July 28, 2022
AlphaFold produces database of proteins after Meta publishes a rival protein-folding model
DeepMind has published predicted structures for 200 million proteins, which it says represents “nearly all cataloged proteins known to science.”
They were generated by AlphaFold, DeepMind’s AI program that can accurately determine a protein’s 3D shape from its sequence of amino acids. Initially released in 2018, DeepMind published a second version in 2020 and a year later released the source code.
DeepMind said the structures it published have the potential to “dramatically increase our understanding of biology.”
“AlphaFold is a glimpse of the future and what might be possible with computational and AI methods applied to biology,” said DeepMind CEO Demis Hassabis.
“Just as maths is the perfect description language for physics, we believe AI might turn out to be just the right technique to cope with the dynamic complexity of biology.”
What is AlphaFold?
Each living cell contains billions of proteins that act as molecular machines which control a body’s vital cell functions.
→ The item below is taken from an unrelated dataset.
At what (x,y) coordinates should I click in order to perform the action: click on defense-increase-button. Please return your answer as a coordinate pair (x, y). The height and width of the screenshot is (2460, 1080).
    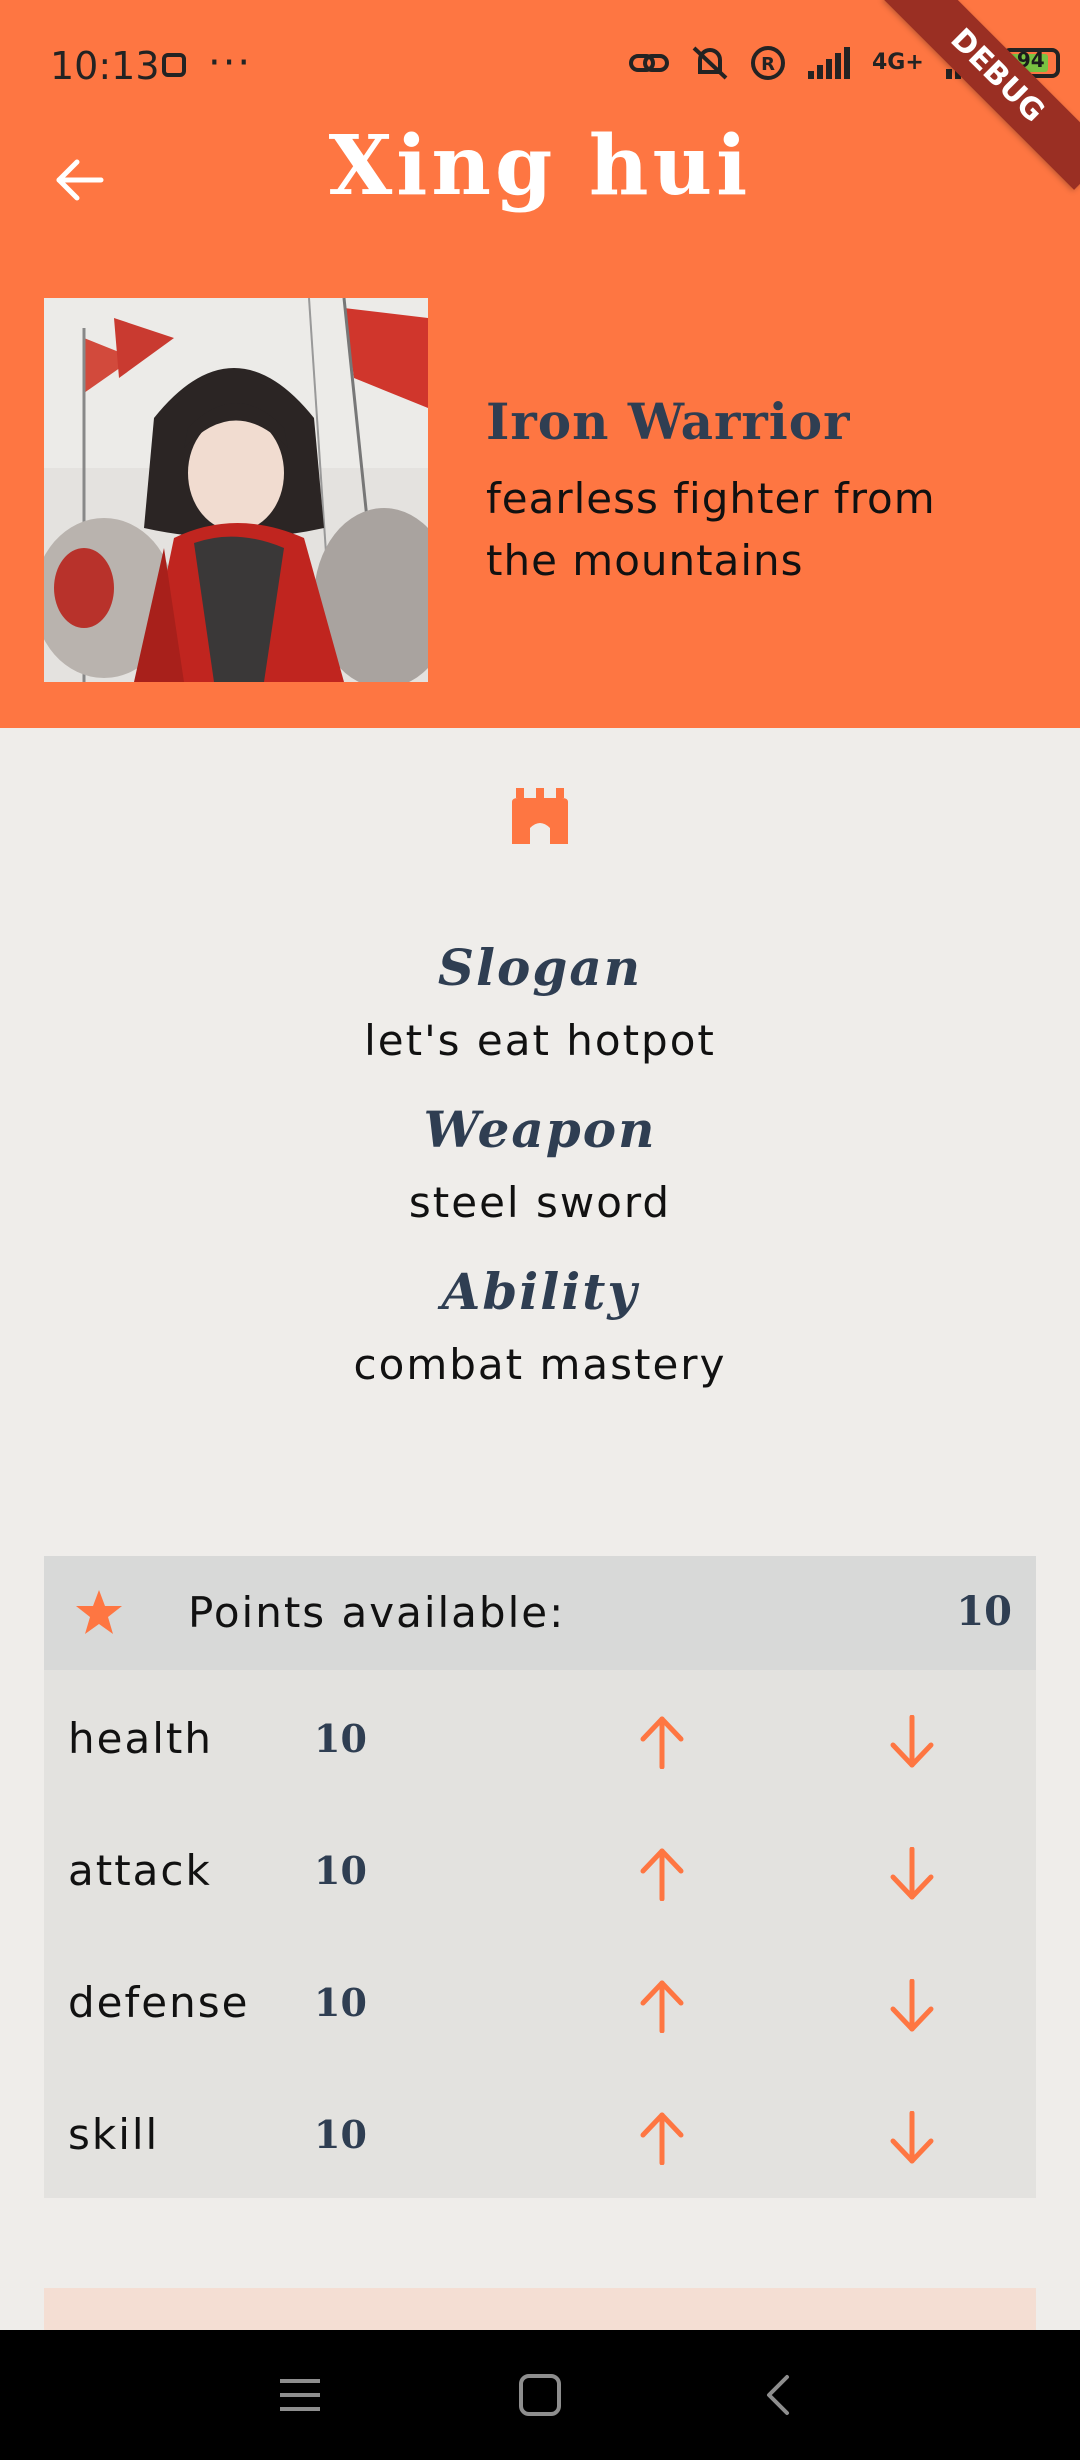
    Looking at the image, I should click on (662, 2006).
Each protein consists of a string of amino acids which are arranged like a necklace. A protein string ‘folds’ itself into a 3D shape based on the interactions of these amino acids, which then perform different tasks in the body, such as carrying oxygen in the blood from the lungs to body tissues.
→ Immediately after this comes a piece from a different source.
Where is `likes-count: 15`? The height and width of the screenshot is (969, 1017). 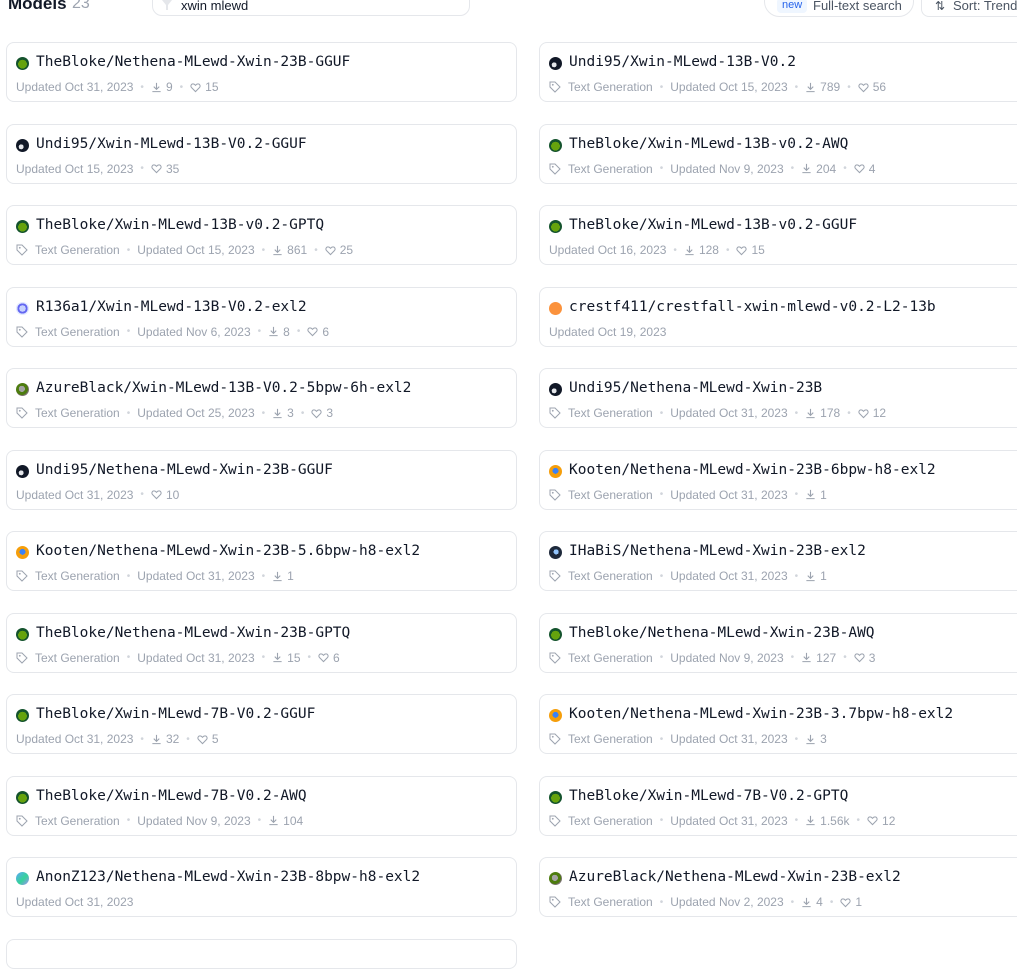 likes-count: 15 is located at coordinates (204, 87).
Being able to predict a protein’s 3D structure could enable faster drug discovery as scientists could better understand how the body’s proteins relate to diseases.
AlphaFold, a deep-learning neural network, aims to make that possible. The model it uses has 21 million parameters and was trained on more than 170,000 proteins from a public repository of protein sequences and structures.
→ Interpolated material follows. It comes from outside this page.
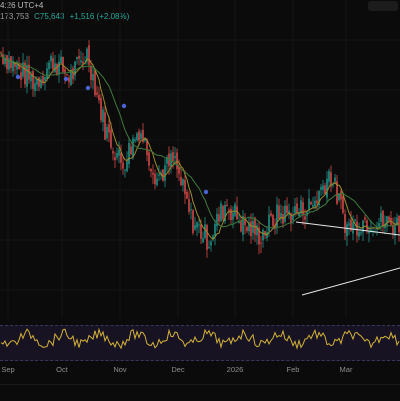 Image resolution: width=400 pixels, height=401 pixels. Describe the element at coordinates (346, 370) in the screenshot. I see `x-tick-mar: Mar` at that location.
The system itself uses an attention network - a deep learning technique where an algorithm recognizes parts of a larger problem — then pieces them together to obtain the overall solution. It can do this in minutes or hours, depending on the size of the protein.
Just last year, DeepMind released the protein structures for 20 species – including nearly all 20,000 proteins expressed by humans – on an open database.
Some scientists are already using some of DeepMind’s earlier predicted structures in their work. Researchers from the University of Oxford are using AlphaFold models to work out malaria parasite protein structures in a bid to find antibodies that could block transmission of the parasite.
Its latest release includes predicted protein structures for plants, bacteria, animals and other organisms, with DeepMind suggesting the model’s work could be applied to ongoing issues including sustainability and food insecurity.
All 200 million of the predicted structures can be downloaded via Google Cloud Public Datasets.
And the European Bioinformatics Institute of the European Molecular Biology Laboratory (EMBL-EBI) is hosting the AlphaFold Protein Structure Database to ensure the predictions are more available to scientists.
DeepMind’s database release comes just days after AI researchers from Meta published ESMFold — a rival model that reportedly boasts “competitive” accuracy levels with AlphaFold.
Meta’s AlphaFold challenger boasts 15 billion parameters and can accurately predict full atomic protein structures from a single sequence of a protein.
“ESMFold inference is an order of magnitude faster than AlphaFold2, enabling exploration of the structural space of metagenomic proteins in practical timescales,” Meta’s research paper reads.
And to challenge rival model AlphaFold2, Meta research engineer Zeming Lin said his team plans to open source ESMFold in the future.